На Vogue давили требования становящейся на крыло индустрии – производства готового платья. Эта отрасль потакала вкусам клиентов, а потому стремилась к тому, чтобы вкусы эти были тривиальными. Даже в этот ранний период каждая статья в журнале лоснилась маркетинговым глянцем, каждый выпуск напоминал модный каталог. И Паркер с достойным восхищения язвительным предвидением – пройдет еще более полувека, прежде чем женщины восстанут против обязательности платьев, – каждым своим действием подрывала идею, будто красивый наряд есть вершина женского развития.
Будем все же справедливы к Vogue: от пары лет бултыхания в теме, которую Паркер явно считала ниже своего достоинства, ее остроумие приобрело дополнительную едкость. Автор «Любой веранды» лупила пером, как молотом. Заточение в Vogue отточило в ней хитрость и утонченность. Когда, например, ей поручили сочинять подписи к модным иллюстрациям, выполненным пером и тушью, которые занимали на страницах Vogue главное место, она работала практически хирургической иглой. Вероятно, это занятие казалось ей неописуемо глупым, но остроумие приходилось пускать в ход очень тонко, чтобы главный редактор не смог уловить даже намека на высокомерие Паркер по отношению к читательницам. Эта филигранная работа привела к некоторым по-настоящему блестящим подписям – таким, как знаменитая «краткость – душа женского белья». Другие высмеивали ухищрения, которых требовала мода, еще тоньше:
Есть только одна вещь, захватывающая как первый роман, – это первый корсет. Они оба дают одинаково восхитительное чувство собственной важности. Этот корсет придаст вашему стану прямоту и прочность талии двенадцатилетней девушки.

_Что нужно сделать_
- 1) Переведите на английский язык следующее предложение из отрывка о Паркер в Vogue: «Заточение в Vogue отточило в ней хитрость и утонченность».
- 2) Продолжите отрывок о работе Паркер в Vogue, начав сразу после его последнего предложения.

_Исходные данные_
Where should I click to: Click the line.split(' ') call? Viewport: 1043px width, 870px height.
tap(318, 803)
--
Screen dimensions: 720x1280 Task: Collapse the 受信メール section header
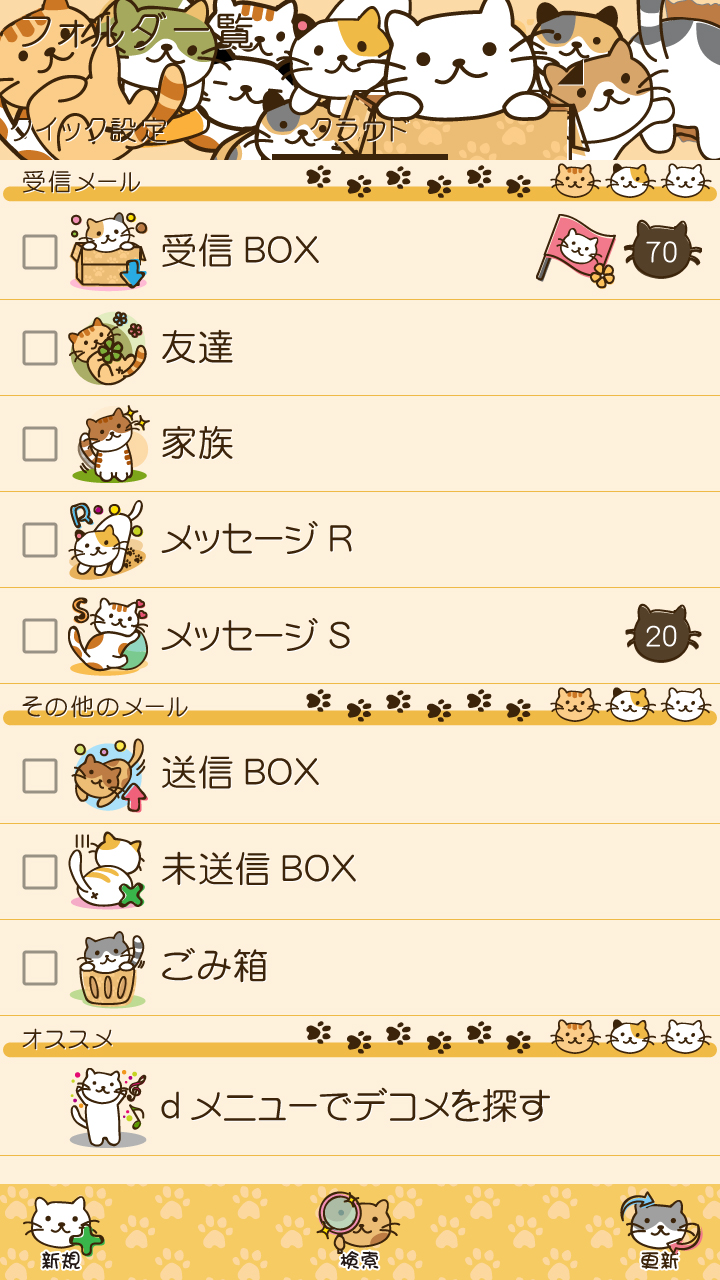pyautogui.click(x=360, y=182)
...
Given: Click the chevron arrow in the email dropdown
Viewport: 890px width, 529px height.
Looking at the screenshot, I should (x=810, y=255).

_Ответы к заданию_
- 1) Her confinement at Vogue honed her cunning and subtlety.

- 2)
Редакторы все же что-то замечали. Некоторые из подписей Паркер приходилось переписывать, поскольку сквозь текст слишком отчетливо просвечивала издевка. И хотя манеры Паркер были, по-видимому, безупречны, хладнокровная Эдна Вулман Чейз, главный редактор Vogue, в мемуарах назвала Паркер «сладкой, как патока, но едкой, как уксус». Важно, что Чейз еще заметила: жало Паркер замаскировано слоем меда. Это перекликается с описанием молодой Паркер, которое оставил ее друг более позднего времени, театральный критик Александр Вулкотт: «Странная смесь Малышки Нелл и леди Макбет».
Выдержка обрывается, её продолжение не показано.